Geoscience for the needs of Canadians GAC presidential address, annual meeting St. Catharines, Ontario 12 May 2004
Geoscience Canada, Sept, 2004 by L. Harvey Thorleifson
Geology plays an increasingly critical role in our society. Whether helping to ensure our health, secure our heritage, enhance our wealth, or to augment our security, the geosciences affect all aspects of our lives. We do this work in the earth sciences to protect our water, cope with our climate, support construction, deal with toxic substances, manage our waste, prepare for hazards, ensure our supply of energy and materials, know and protect our land, survey and manage our oceans, understand the history of life, and to comprehend our planet Earth. The Geological Association of Canada (GAC) can best serve Canadians by effectively supporting the progress of the entire Canadian geoscience knowledge sector, thus complementing the roles of geoscience-related business and professional groups. The measure of our success can be the pace at which new geoscience knowledge is being acquired, and the degree to which this new knowledge is enhancing the lives of Canadians.
NEEDS
Canadian geologists are contributing a broad Earth science approach to an ever-widening list of needs. We help ensure health by addressing toxic substances and waste disposal, and we secure our heritage by providing an understanding of our land, our oceans, the history of life, and a comprehension of our planet. We enhance our wealth by ensuring a supply of energy and materials, and by facilitating construction and land use management. We augment our security by helping society prepare for and cope with climate change and hazards. And we have broad contributions to make to the study of water, which, more than any other topic, comprehensively dictates our well-being.
Climate
The climate change debate requires insights into how the global climate system works, so that linkages are better understood, and scenarios for what can occur are outlined. This requires insight into the carbon cycle as well as climate trends and events throughout Earth history. And consideration of the impacts that climate change will have and how we can adapt to these changes requires work on topics such as permafrost stability and groundwater recharge.
Construction
All engineering activity on the land requires knowledge of the substrate, in relation to excavation, drainage and availability of materials. Optimal contributions of geological knowledge to these activities are critical to keeping costs down and ensuring good design.
Earth
Geology is the discipline that allows us to understand our home. As our perturbations intensify, there is an ever more urgent need for us to fully understand how atmosphere, biota, oceans, freshwater, glaciers, soil, volcanoes, sediment, rock, and Earth evolution as a whole interact.
Energy
The search for energy resources has been at the forefront of Canadian geology since the inception of our field, when coal was the primary target, and this focus continues today in the search for oil and gas, as well as topics such as uranium, gas hydrates, and geothermal resources. In our energy capital, Calgary, the geoscience community is active and vibrant.
Hazards
As our insights intensify, and as population and vulnerable infrastructure increase, we are being called upon to help defend Canadians from natural phenomena that cause injury and damage. Catastrophic threats include earthquakes, tsunamis, landslides, floods, volcanoes, windstorms, extreme precipitation, magnetic storms, avalanches, and impacts, while chronic hazards include shoreline erosion, wind erosion, and permafrost degradation. We can augment local knowledge regarding processes, we can outline the character of events predating observations, and we can assess factors that may be changing risk.
Land
Canada consists of a people, and we also consist of a landmass.
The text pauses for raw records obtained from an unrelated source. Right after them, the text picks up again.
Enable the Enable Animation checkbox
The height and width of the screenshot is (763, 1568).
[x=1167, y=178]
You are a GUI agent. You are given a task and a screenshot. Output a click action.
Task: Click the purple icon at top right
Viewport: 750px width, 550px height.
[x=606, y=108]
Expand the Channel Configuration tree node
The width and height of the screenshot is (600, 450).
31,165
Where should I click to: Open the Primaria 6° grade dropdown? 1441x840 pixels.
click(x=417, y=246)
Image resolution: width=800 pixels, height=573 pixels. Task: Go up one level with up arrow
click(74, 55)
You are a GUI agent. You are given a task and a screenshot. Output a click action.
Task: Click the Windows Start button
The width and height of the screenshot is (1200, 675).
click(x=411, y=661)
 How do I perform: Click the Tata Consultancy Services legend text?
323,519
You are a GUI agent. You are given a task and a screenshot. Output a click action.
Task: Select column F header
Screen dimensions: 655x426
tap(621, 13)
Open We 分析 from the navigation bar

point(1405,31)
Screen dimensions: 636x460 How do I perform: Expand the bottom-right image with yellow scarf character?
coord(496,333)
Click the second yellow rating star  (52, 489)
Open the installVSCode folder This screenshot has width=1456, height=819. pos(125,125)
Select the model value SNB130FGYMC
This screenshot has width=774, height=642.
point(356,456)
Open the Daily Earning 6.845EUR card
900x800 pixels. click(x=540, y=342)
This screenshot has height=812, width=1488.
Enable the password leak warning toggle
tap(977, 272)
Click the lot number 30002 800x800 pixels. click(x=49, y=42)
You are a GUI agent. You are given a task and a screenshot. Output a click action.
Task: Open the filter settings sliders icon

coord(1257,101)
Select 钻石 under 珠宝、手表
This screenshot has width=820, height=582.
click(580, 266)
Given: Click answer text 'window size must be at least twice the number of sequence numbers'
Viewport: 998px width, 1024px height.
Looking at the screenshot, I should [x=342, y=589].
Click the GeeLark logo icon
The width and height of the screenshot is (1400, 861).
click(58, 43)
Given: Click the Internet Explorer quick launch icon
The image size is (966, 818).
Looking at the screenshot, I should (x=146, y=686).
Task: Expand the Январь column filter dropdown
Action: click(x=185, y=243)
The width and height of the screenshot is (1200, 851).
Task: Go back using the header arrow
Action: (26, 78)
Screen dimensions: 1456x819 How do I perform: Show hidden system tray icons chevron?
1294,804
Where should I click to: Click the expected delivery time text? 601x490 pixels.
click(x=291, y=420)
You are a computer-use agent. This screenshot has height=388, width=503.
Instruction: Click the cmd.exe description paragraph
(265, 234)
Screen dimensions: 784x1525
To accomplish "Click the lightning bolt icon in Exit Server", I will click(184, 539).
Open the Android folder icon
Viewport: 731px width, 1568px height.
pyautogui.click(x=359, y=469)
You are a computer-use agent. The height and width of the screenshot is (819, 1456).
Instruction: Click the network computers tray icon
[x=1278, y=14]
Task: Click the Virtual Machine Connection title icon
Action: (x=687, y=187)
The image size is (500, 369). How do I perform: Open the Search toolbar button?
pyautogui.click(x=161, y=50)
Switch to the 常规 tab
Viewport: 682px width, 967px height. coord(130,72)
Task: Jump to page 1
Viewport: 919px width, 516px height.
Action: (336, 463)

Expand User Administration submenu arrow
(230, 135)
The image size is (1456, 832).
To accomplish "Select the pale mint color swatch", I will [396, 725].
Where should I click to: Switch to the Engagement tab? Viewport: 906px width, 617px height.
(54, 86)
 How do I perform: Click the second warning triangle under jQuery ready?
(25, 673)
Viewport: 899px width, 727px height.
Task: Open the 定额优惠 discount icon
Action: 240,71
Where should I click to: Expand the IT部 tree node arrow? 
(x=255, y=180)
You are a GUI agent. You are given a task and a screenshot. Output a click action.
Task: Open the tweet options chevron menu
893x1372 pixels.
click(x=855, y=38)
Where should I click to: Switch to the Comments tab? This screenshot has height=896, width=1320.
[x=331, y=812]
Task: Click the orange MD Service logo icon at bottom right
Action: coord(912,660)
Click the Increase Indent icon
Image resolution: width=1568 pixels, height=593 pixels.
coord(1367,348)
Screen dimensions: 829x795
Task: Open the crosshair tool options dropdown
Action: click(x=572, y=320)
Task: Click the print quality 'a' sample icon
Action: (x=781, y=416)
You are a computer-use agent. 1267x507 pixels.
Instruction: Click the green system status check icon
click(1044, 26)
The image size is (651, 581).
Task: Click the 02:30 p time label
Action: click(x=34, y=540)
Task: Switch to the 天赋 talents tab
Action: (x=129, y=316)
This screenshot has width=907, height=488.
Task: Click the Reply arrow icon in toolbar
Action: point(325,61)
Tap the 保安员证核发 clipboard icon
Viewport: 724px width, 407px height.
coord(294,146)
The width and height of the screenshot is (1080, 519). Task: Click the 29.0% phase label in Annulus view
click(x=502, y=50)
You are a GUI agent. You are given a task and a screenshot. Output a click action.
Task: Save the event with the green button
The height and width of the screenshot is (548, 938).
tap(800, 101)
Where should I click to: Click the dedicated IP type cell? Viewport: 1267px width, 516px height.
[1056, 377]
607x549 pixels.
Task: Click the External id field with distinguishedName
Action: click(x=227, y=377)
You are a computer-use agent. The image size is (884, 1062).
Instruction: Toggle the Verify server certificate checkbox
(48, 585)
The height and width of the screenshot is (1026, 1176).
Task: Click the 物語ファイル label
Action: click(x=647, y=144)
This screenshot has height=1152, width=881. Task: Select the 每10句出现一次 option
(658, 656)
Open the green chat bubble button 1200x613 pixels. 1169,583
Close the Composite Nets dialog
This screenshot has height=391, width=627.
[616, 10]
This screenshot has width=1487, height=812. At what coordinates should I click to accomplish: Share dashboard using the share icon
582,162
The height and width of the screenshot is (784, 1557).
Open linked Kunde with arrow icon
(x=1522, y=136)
We know and understand this landmass primarily on the basis of the knowledge accumulated by the people who have lived on the land. And we as scientists can contribute immensely to this knowledge. In many regions, our activity in working out regional geology is one of the only ways that we occupy the land, so our work is a key to establishing sovereignty, especially in the Arctic.
Life
One of the most rapidly expanding fields at present are the genetic sciences. We can contribute to the fundamental understanding of this topic by explaining how genomes came about, the timescales involved, and the processes by which biological evolution takes place.
Materials
Mineral exploration conferences in Toronto, Vancouver, and across Canada, as well as the international role played by our financial markets, are shining beacons of Canadian leadership in this field. We are world leaders in geophysical surveys, and progress is active in geochemical methods. The diamond boom taught us how tremendously powerful and sensitive indicator mineral methods are. So whether the markets dictate that there is a need for base metals, precious metals, gemstones, industrial minerals, or emerging high-tech materials, our knowledge is rapidly advancing regarding what likely is out there to be found, how to find these materials, and how to mine them in an acceptable manner. By providing this knowledge, we are the front end of the materials flow that fuels our economy and thus our way of life.